Der Begriff „Gemeindezentrum“ oder „Gemeindehaus“ ist gebräuchlich z. B. für christliche, jüdische und islamische Einrichtungen. Die Begriffe „kirchliches Gemeindehaus“ und „Kirchenzentrum“ werden in christlichen Gemeinden verwendet, im Bereich der katholischen Kirche spricht man von Pfarrzentrum, Pfarrheim oder Pfarreiheim. In der Schweiz wird ein solches Gebäude auch als Kirchgemeindehaus bezeichnet, um es vom säkularen Gemeindehaus zu unterscheiden.

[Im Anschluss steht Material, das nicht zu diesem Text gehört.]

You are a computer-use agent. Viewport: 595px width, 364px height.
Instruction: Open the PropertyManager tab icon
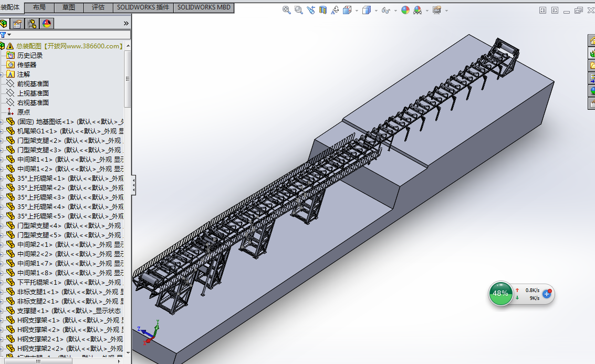pos(18,24)
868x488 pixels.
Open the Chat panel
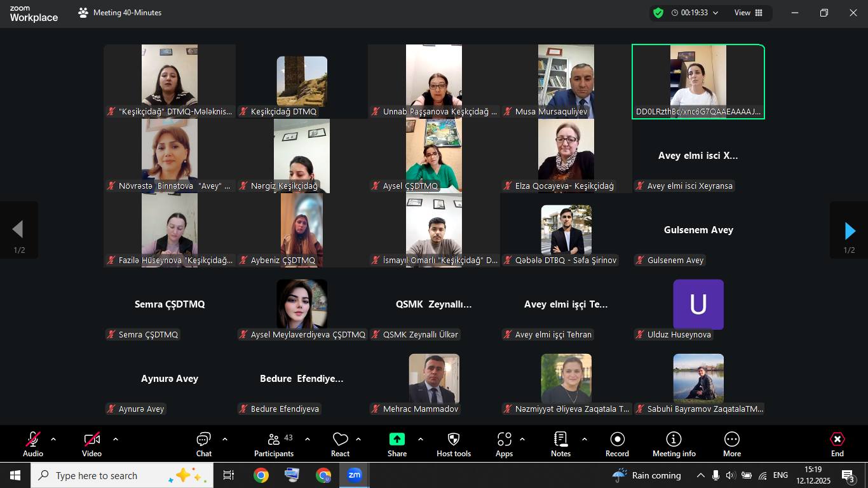pos(203,444)
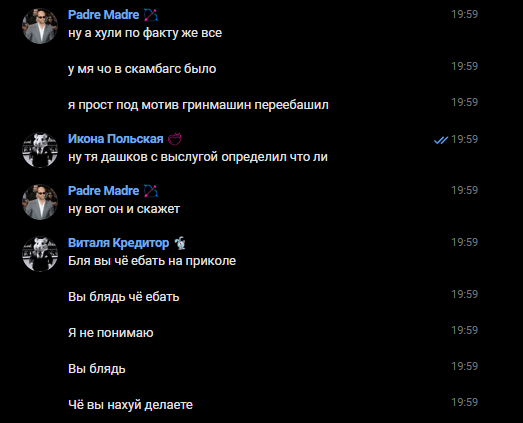Select message 'у мя чо в скамбагс было'
This screenshot has width=523, height=423.
142,69
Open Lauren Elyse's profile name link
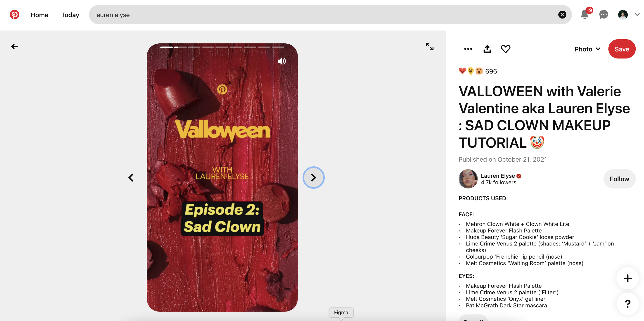Screen dimensions: 644x321 [498, 176]
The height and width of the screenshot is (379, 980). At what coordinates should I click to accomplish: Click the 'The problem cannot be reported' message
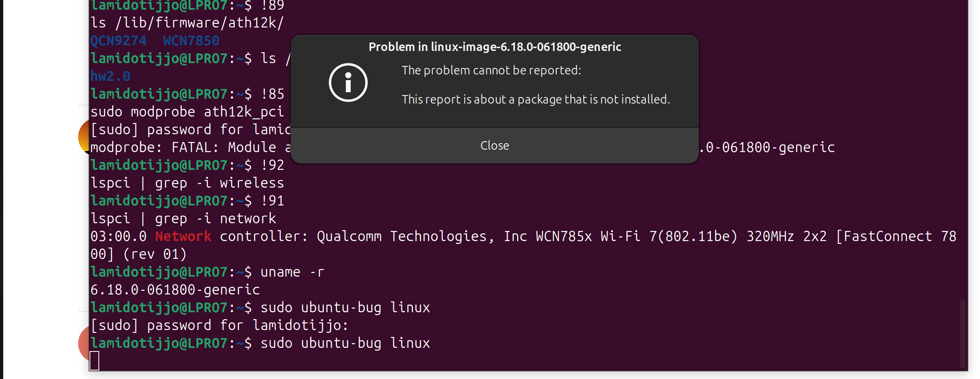491,70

Im Islam hat die Moschee, im Judentum die Synagoge neben dem Gebet immer auch die Funktion eines sozialen Treffpunkts. Im deutschen Sprachraum benutzen diese Religionsgemeinschaften daher auch den Begriff „Gemeindezentrum“. In mehreren islamischen Gemeinden wurde für den Rechtsträger der Moschee der Name „Islamisches Gemeindezentrum e. V.“ gewählt.[1][2] In analoger Weise begegnet Gemeindezentrum auch als Bezeichnung für buddhistische (Wat) und hinduistische Räumlichkeiten.[3]

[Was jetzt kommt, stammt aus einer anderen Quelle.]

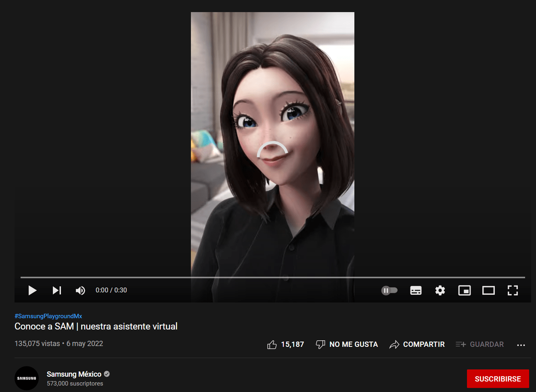The width and height of the screenshot is (536, 392).
Task: Open the three-dot more actions menu
Action: click(522, 345)
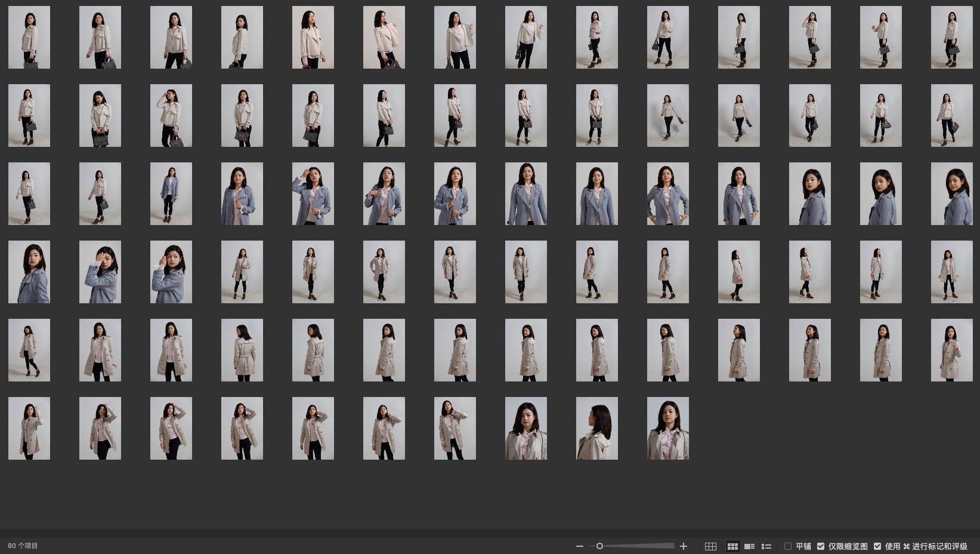Select the first thumbnail in the top row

Oft wird einem Gemeindezentrum ein Name gegeben, etwa der des Pfarrpatrons (z. B. Marienheim), einer lokal oder allgemein bekannten Persönlichkeit (Pfarrer-XY-Haus) oder ein biblischer oder religiöser Begriff (z. B. Die Arche).
In Gemeinden ohne separate Kirche, Synagoge oder Moschee dient ein zentraler Raum des Gemeindezentrums als Gottesdienstraum, der auch ständig hierfür ausgestattet ist, bei christlichen Gemeinden etwa mit Altar, Lesepult und Orgel. Es finden sich vielfach variable Lösungen, bei denen der Gottesdienstraum nach Bedarf durch verschiebbare Wände um benachbarte Räume erweitert werden kann oder für eine Mehrfachnutzung offengehalten wird. Die Einbeziehung eines Gottesdienstraumes ins Gemeindezentrum kann dauerhaft sein oder – etwa in Neubau- oder Diasporagebieten – eine Interimslösung bis zum Bau eines Gotteshauses darstellen. Auch bei bestehender Kirche kann der Gottesdienstraum seine Funktion bei besonderen Anlässen behalten, etwa für eine Nutzung als Winterkirche. In islamischen Gemeinden bestehen vielerorts Hinterhofmoscheen mit Betsaal und Begegnungsraum, oft als Vorstufe für eine Moschee. Zu jüdischen und islamischen Gotteshäusern gehören separate Gebetsräume für Frauen und die Orte für die vorgeschriebenen rituellen Waschungen.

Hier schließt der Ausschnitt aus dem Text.